WHO would take over the running of the country if David Cameron became indisposed? Nick Clegg? William Hague perhaps? Or even George Osborne? In short, I do not see any potential Prime Minister in the making.
Equally, it is the same with the lower echelons of the Cabinet as reshuffle speculation grows ahead of next month’s local elections, and the potentially divisive AV referendum, when both coalition parties are expected to be bloodied.
Can you name a politician, currently outside the Cabinet, who could do a better job than any of the incumbents?
I thought not. The paucity of future political high-fliers is a worrying trend and reflective of the new class of professional politician – with little or no experience of real life.
Where are the captains of industry, or academic careerists, who then decide to enter politics later on? They’re not there because political parties are obsessed with age and placing a greater premium on the youthfulness of candidates rather than their experience.
As such, Cameron would probably be advised to avoid holding a reshuffle next month – even if a consequence is keeping an ineffective Minister, like the PM’s one-time mentor Andrew Lansley, at the Department of Health.
Reshuffles only work immediately after a General Election. As Margaret Thatcher, John Major, Tony Blair and, latterly, Gordon Brown discovered, they become increasingly troublesome, divisive and do not lead to better government.
One reason, for example, that pensions policy was sidelined, and the Ministry of Defence allowed to become “unfit for purpose”, is because Ministers never had time to get comfortable in the role and learn their new trade before they were shuffled onwards, upwards or sidewards.
Reshuffles are not government relaunches. They are an admission of weakness, invariably caused by the administration running into a period of instability – or a Minister being found to have breached rules, or conventions, governing their conduct.
Given Cameron’s angst when he had to reshuffle, less than a month into his premiership after the issue of expenses returned to haunt the combative (and impressive) Treasury chief secretary David Laws, the PM would be advised to wait.
The chances are that a Minister will resign, for whatever reason, in the next year – the law of political averages says so – and Cameron should act then. In the meantime, he should urge his Cabinet colleagues to raise their game, listen more and think through the consequences of their decisions.
For, if they properly road-tested policies before going public, many of the mistakes of the past 12 months could have been avoided – and Ministers would be in a position to grow into a job.
ONE Cabinet attendee who has among the toughest of tasks is Baroness Warsi, the Dewsbury peer who, as Tory chairman, is responsible for the party’s local election campaign and anti-AV stance.
Her assertion that AV will particularly benefit the British National Party could prove a risky strategy.

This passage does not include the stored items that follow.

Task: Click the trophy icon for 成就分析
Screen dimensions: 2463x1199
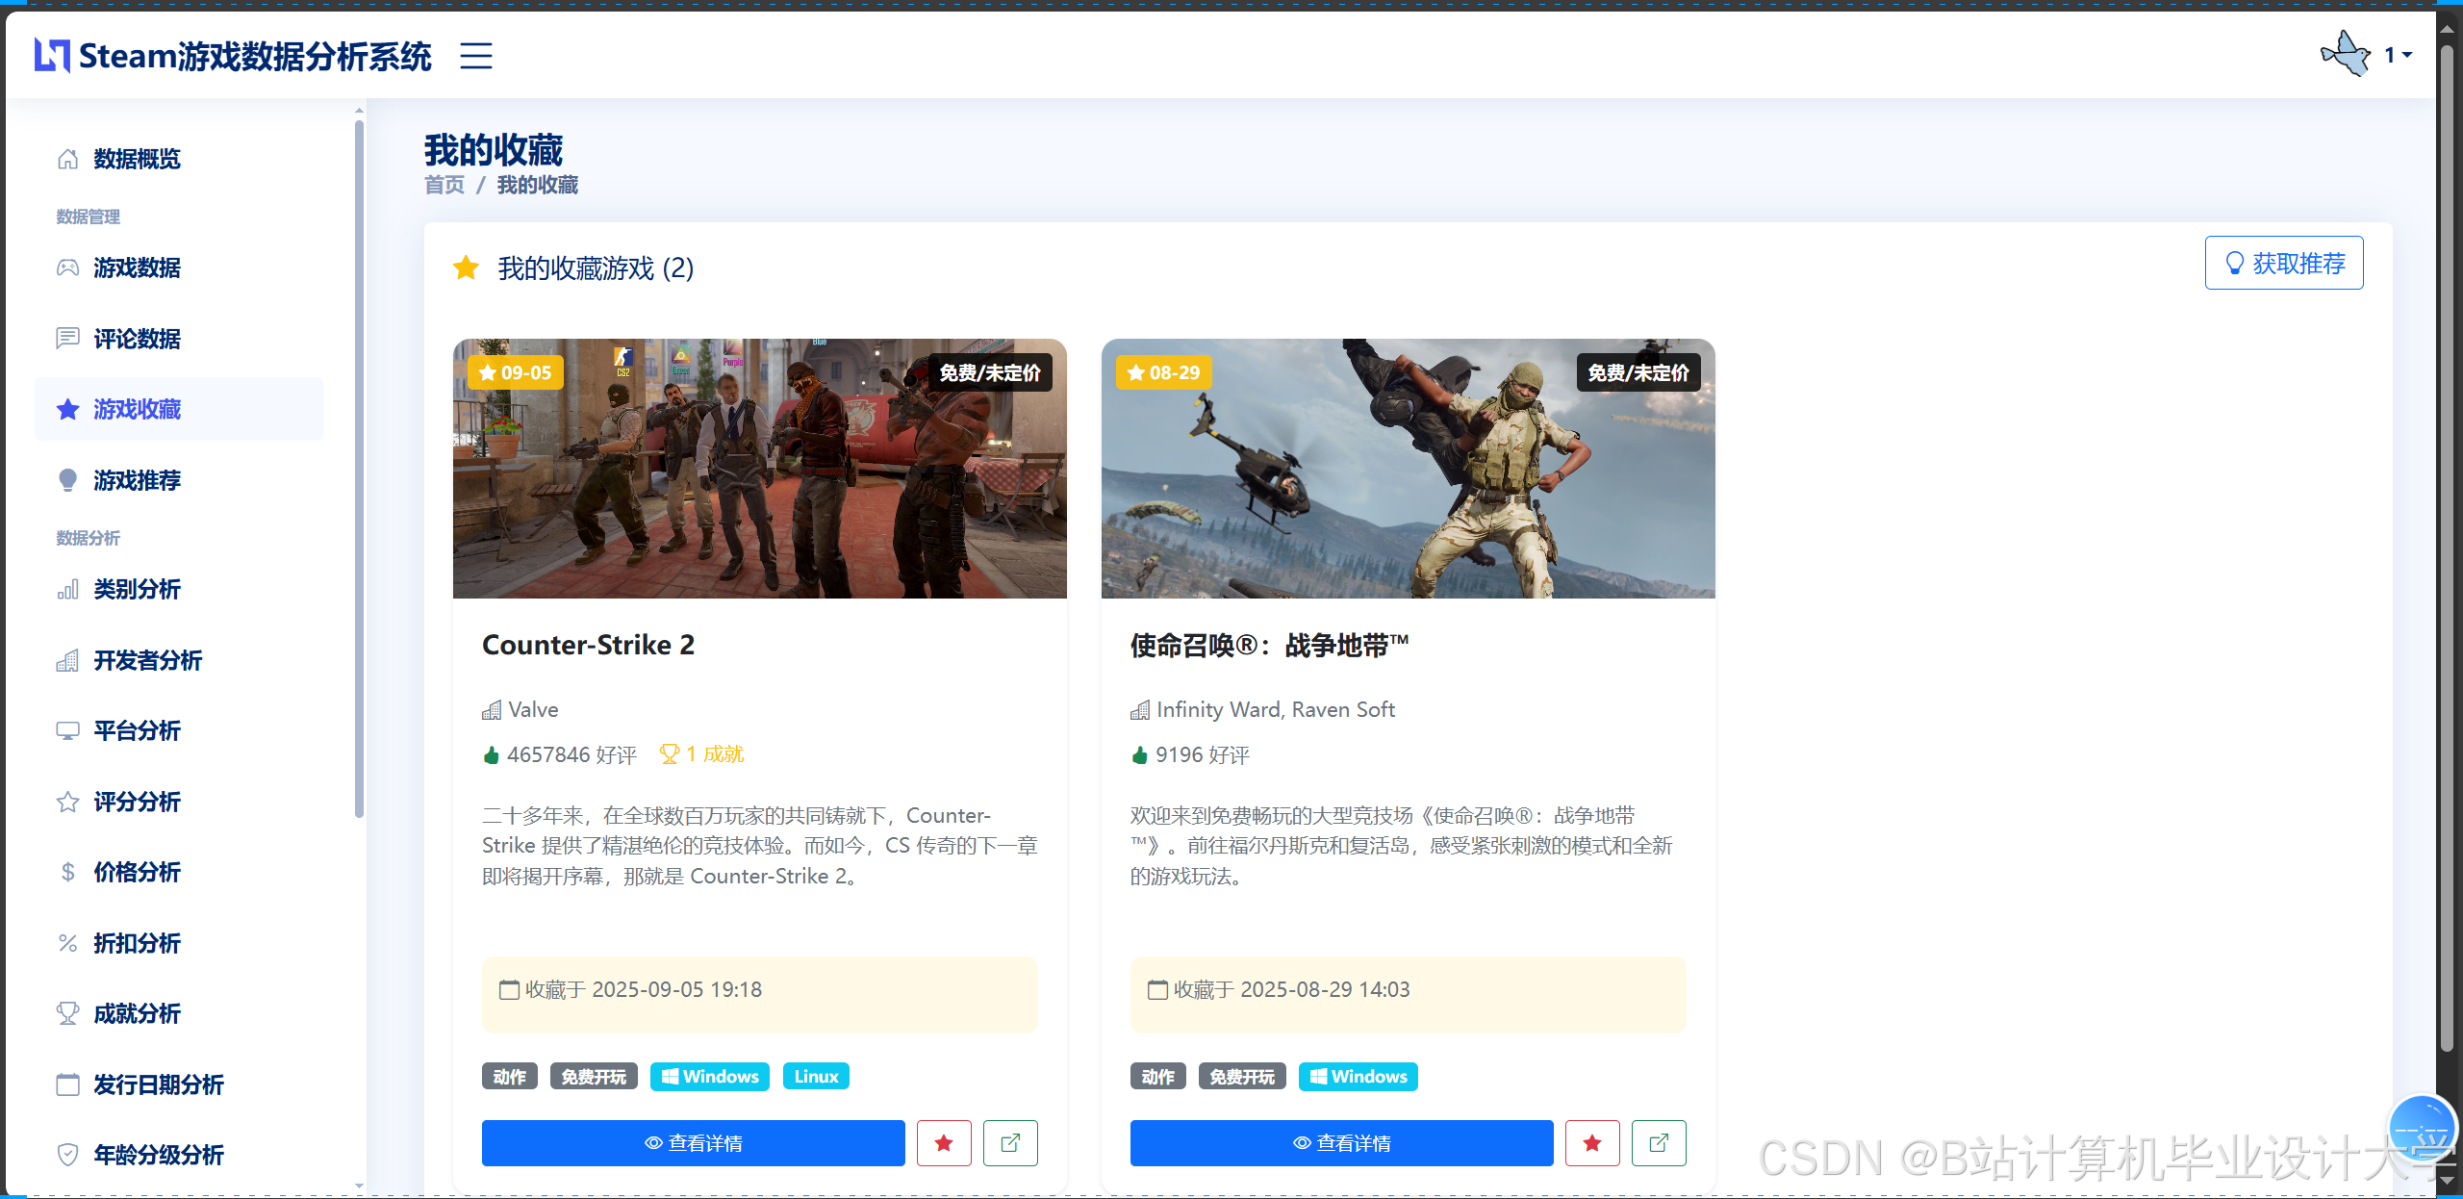Action: pyautogui.click(x=67, y=1013)
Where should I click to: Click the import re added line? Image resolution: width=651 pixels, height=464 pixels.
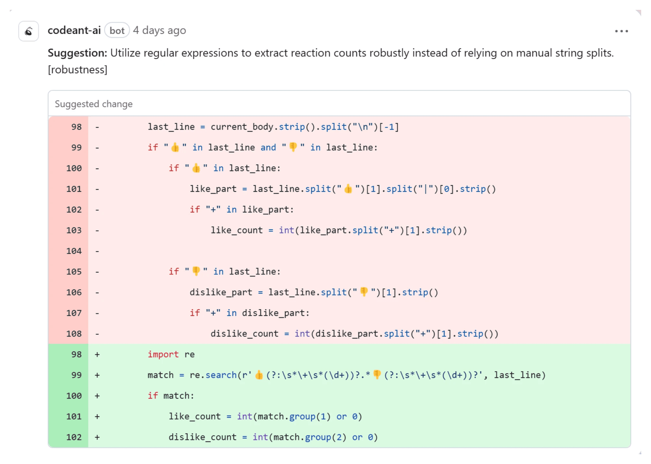171,354
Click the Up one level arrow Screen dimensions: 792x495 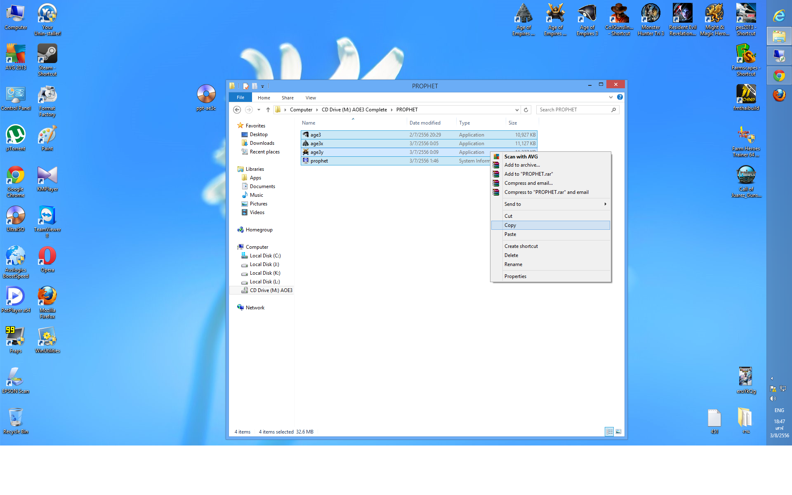268,110
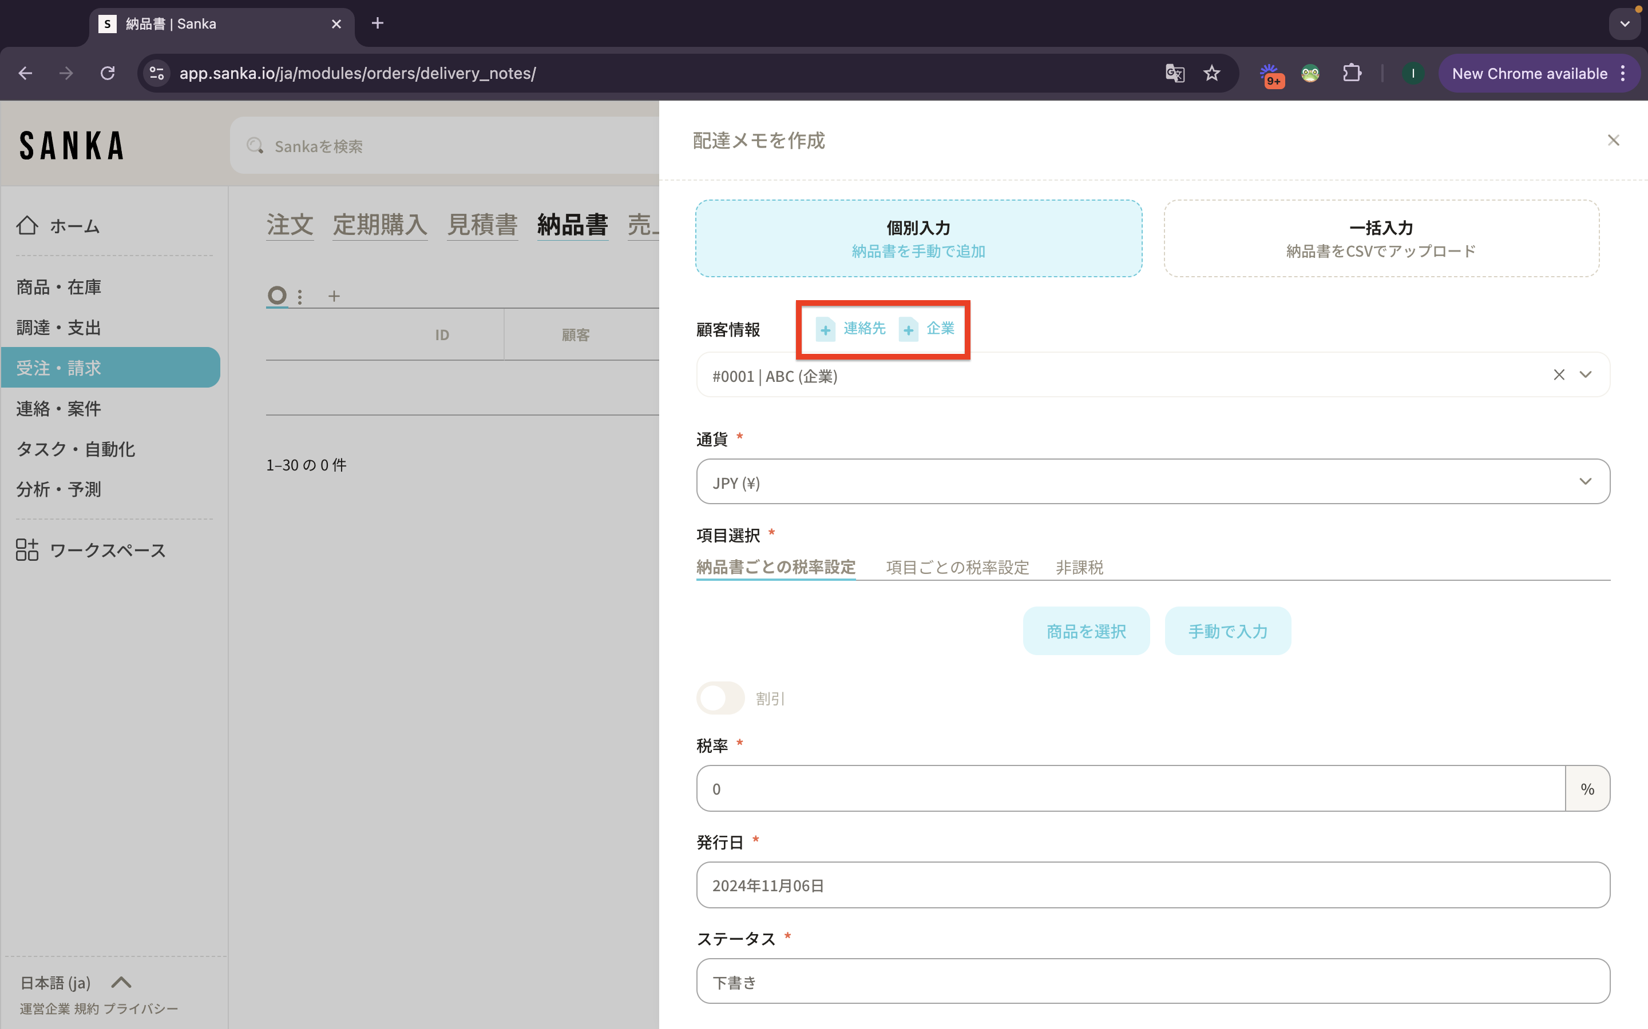The width and height of the screenshot is (1648, 1029).
Task: Switch to 項目ごとの税率設定 tab
Action: [x=957, y=567]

In issuing such a warning, Warsi was questioning the intelligence of the electorate who are more than capable of thinking through the consequences of their voting intentions.
What she should be arguing for is a form of AV in which the minor parties have to achieve a certain proportion of the turnout, say five per cent, before second preference votes are distributed.
YVETTE Cooper, the Shadow Home Secretary and Pontefract MP, has certainly been diligent in questioning the Government over the police cuts – and their impact on “front line” officers.
It’s a valid point, given that Theresa May, the Home Secretary, is unable to define the “front line” as police chiefs across the region look at making efficiencies and other saving.
Yet Ms Cooper’s position would be helped if she could explain Labour’s position.
She said in last week’s Parliamentary debate: “Of course we want to see more police officers out on the beat.
“We also believe it is right for forces to do everything they can to improve their efficiency and to make sure they are supporting officers. However, in force after force and area after area we are seeing police officers, not just police staff, being lost: 12,500 officers to go.”
If this is so wrong, how does Ms Cooper intend to fund these 12,500 posts? Specific funding plans, rather than a re-run of her cliches about a Conservative-led government cutting too fast, and too hard, would be helpful – and enlightening.
AS the local elections approach, I was intrigued by the billet-doux from the Labour candidate standing in my area.
At no point did Mike King mention Labour’s policies – but there were three specific mentions of the Conservatives and he only referred to the Prime Minister, and his deputy, by their surnames.
Again, it reflected the hollowness of Labour under Ed Miliband.
ANN Widdecombe went down in my estimation when she appeared to bemoan David Cameron’s decision not to elevate her to the House of Lords.
I don’t blame him. The Upper House is full of failed politicians who continue to undermine its democratic accountability, hence why Nick Clegg needs to speed up his plans for an elected second chamber.
Anyway, I thought Widdecombe, a former Minister who failed in her bid to become Speaker, was more interested in her dancing career than contemporary politics?